Дед немного помолчал, но вскоре вспомнил, что с соседом на другую тему хотел поговорить, и решил брать быка за рога.
— Санек, слышь, об чем хочу с тобой потолковать. Только, парень, смотри, отвечай честно, как на духу, потому как для меня это дело сурьезное.
— Скажу сразу, — Санек потушил бычок о пепельницу, — насчет женщин не помню, сколько у меня их было.
— Тьфу на тебя! Я об другом! Ты в этой, ихней Америке был?
— Ну, был…
— Хорошенько все обсмотрел?
— Не знаю, я в семи штатах был.
— Ого!
— Слышь, Санек, а какие они, американцы?
— Ну, люди, типа нас.
— Да не об этом я! Ну, они могут нам зла желать?
— Не знаю, я об этом их не спрашивал.
— А какие они промеж собой? Что тебе в них понравилось, что ли?
— Они никого не боятся. Там правительства, инфляции. Не воруют. Если из грузовика упали пачки с печеньем, могут, хоть сколько, лежать, их не тронут.
— Зажрались, и вправду. Санек, а могут они там хвори нам всякие посылать? Оружие невидимое на нас испытывать?
— Дед, тут я — пас, не знаю. Но Америка мне определенно симпатична. Они о людях реально заботятся, о больных, стариках. Если бы мы с тобой были американцами, мы сейчас бы лечились на Мертвом море, и результат такого лечения был бы скорей положительный, чем отрицательный.
— Чудно у них…
— И еще я, дед, тебе скажу вот что: тупые фильмы про Америку, которые крутят у нас, неправда. Американцы их тоже не любят. Там все для человека, говорю тебе. Общага, в которой я жил, круче родительской «хрущевки».
Внезапно в коридоре раздался вскрик. Это вездесущая бабка Пелагея ойкнула. Дед выглянул.
— Видал, видал, какое у нас пополнение, — сказала она ему, тыча пальцем в молодую девушку, — двадцать шесть годков всего. Ой ты, Господи, что это такое делается на свете белом? Где правда? Али ее нету совсем? У меня внучка ее возраста. В банке работает, замуж собирается… Да как же так?
— Ну, затрещала, запричитала сорока, — буркнул дед и закрыл дверь, повернулся к соседу и, поймав нить разговора, продолжил: — по-твоему, выходит, американцы в наших болезнях не виноваты. А кто ж тогда? А?
Вопрос повис в воздухе, Саньку явно было не до разговоров, он достал наушники из тумбочки и стал слушать музыку. Дед покряхтел и отвернулся. Сквозь тоненькую щель в форточке ворвался в палату свежий весенний ветерок и шаловливо играл плохо отутюженными старыми шторами.
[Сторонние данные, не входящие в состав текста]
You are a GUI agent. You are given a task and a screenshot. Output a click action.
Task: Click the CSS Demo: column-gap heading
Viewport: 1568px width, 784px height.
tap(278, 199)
Дед по старой привычке заткнул уши ватой и прилег на койку. Ему предстояло обдумать информацию об американцах и попытаться разобраться в вопросе, кто же виноват. Он думал, вспоминал разговоры с молодежью, сравнивал их со своими ровесниками, потом с теми, кто помладше, и пришел к выводу, что сегодняшняя молодежь совсем никудышная, порченная на корню. С каждым годом все хуже и хуже. Растление кругом идет по полной. Эх, куда катимся? Вспомнил, как получил со своей Натальей комнату в общежитии — сколько радости было. Крылечки, между прочим, общественные не мыли, вылизывали, соревновались друг с дружкой, у кого чище. На восьми квадратных метрах жили, а сколько счастья было! Васька Пырьев, бывало, утром подойдет к окну в выходной день, свиснет, а удочки на антресолях еще с вчерашнего вечера приготовлены, ждут…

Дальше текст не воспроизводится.